White Pike Whiskey is a relatively new product, in the trendy category of white whiskey. The problem with trends is that they do not always translate into successful and sustainable projects over the long haul. Despite this, I believe that White Pike has the correct formula for creating a lasting quality spirit.

I rarely speak on the branding/packaging of a spirit, however, White Pike has created a design that will stand out on the back bar. Its black top is contrasted by the clear bottom, reminiscent of a tuxedo. This black and white theme extends through all of their branding. Black and white is a bold and classy choice and sets itself apart in an industry where the majority of label and bottle designs follow a predictable format.

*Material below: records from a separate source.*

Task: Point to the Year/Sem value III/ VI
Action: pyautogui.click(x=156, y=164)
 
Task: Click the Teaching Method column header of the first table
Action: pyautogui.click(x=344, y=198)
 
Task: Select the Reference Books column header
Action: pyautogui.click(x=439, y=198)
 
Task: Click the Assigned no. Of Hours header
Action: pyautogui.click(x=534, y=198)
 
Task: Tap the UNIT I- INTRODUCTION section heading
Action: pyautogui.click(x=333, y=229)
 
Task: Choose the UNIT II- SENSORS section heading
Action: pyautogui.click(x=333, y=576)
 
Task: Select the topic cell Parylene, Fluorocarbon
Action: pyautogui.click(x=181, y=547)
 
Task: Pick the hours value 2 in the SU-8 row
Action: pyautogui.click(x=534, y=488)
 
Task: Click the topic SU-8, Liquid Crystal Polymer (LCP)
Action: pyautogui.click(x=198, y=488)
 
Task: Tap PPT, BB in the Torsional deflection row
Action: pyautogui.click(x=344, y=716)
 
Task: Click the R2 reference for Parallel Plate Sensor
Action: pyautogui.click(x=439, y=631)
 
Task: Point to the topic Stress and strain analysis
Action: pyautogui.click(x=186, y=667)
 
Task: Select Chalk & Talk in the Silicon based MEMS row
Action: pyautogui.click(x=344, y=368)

White Pike is farmed, distilled, and bottled in and around Schuyler County, NY. Finger Lakes Distillery is the brain child of Brian McKenzie and Thomas McKenzie (no relation). Master Distiller Thomas McKenzie created White Pike from a recipe of corn (59%), spelt (28%) and malted wheat (13%). Mr. McKenzie has an extensive background in distillation, making him well suited to creating a White Whiskey. After distilling, the spirit is then aged for 18 minutes. Steven mentioned that this was a play on how Scotches take their age statements seriously and proudly display them on their bottles. White Pike decided to take this idea, and has instead placed their age statement on the side of the bottle. The subtle dig/inside joke is a cool idea. These 18 minutes (give or take) in no way imparts any oaky notes to the end product.

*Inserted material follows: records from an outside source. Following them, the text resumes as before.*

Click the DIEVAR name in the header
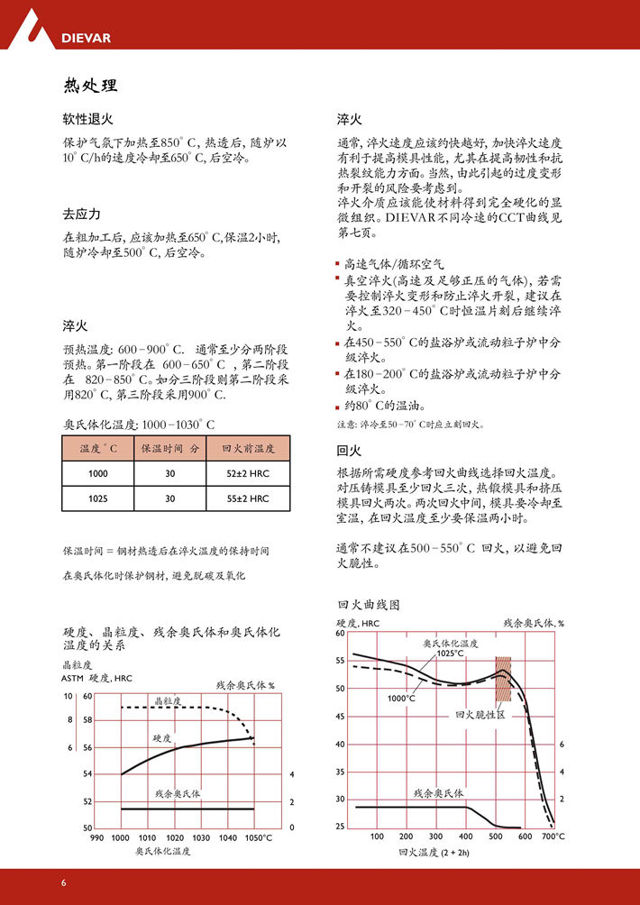point(85,38)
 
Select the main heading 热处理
point(90,86)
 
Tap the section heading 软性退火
point(87,119)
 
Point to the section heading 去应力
point(81,215)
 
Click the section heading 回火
point(349,451)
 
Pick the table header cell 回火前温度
point(248,448)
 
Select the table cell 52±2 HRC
point(248,473)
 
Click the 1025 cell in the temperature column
point(97,498)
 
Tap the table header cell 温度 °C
point(97,448)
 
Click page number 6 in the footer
point(64,882)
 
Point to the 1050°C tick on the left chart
point(259,838)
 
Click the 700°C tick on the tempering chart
point(553,836)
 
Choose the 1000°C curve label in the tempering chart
point(401,698)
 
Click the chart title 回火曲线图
point(368,604)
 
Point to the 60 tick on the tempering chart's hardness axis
point(340,633)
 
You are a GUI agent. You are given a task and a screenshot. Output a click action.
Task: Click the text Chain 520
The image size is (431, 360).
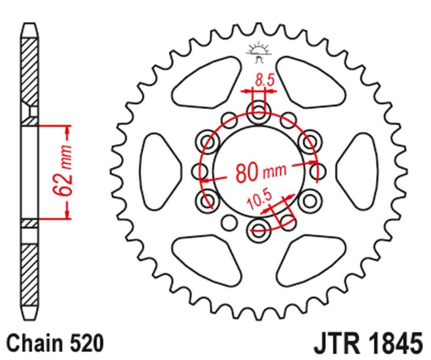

On the nose it smells of buttered toast with a hint of creamed corn and subtle alcohol.
The spirit is rich and silky in the mouth with a subtle corn note. It finishes clean and smooth with no trace of burn. This is clearly a well crafted spirit.

Idelwild
1 oz White Pike Whiskey
1 oz Aperol
1 oz Sweet Vermouth
1 dash of Orange Bitters
Stir all ingredients with ice and strain into a chilled cocktail glass
Notes:
This is a nice take on a Negroni. The Aperol is a good choice because I think that the Campari would have overpowered the White Pike. Its a bittersweet take on the classic

The next drink is my own creation. I wanted to do something that was clear and silky smooth with a hint of spice.
Clear as Day
1.5 oz White Pike Whiskey
.5 oz St. Germain
.25oz Velvet Falernum
Stir all ingredients with ice and strain into a chilled cocktail glass
Notes:
One of the coolest things about this drink is its color, or rather lack there of. Rarely do you come across a drink that is as crystal clear as water. The floral and spicy notes smoothly dance across the tongue with the whiskey serving to support the drink.

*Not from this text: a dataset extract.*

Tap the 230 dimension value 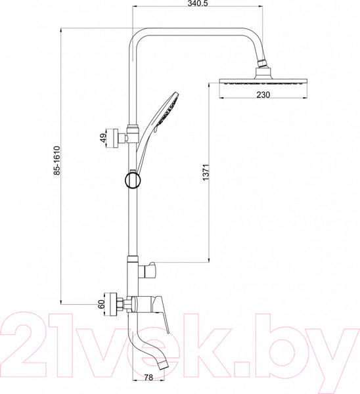[263, 95]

Lastly is a simple yet flavorful drink created by me.
The Forgotten Path
1.5 oz White Pike Whiskey
1 oz Averna
.25 oz lime juice
5 oz Ginger Ale (Fresh Ginger)
Shake first 3 ingredients over ice. Strain into a highball glass filled with ice and top with Ginger Ale
Notes:
It is important to use a high quality ginger ale with some bite. I like Fresh Ginger as it is unfiltered and contains real ginger. Its sweet and spicy and was the perfect complement to the whiskey and averna. A simple and easy cocktail to construct that does not lack for flavor.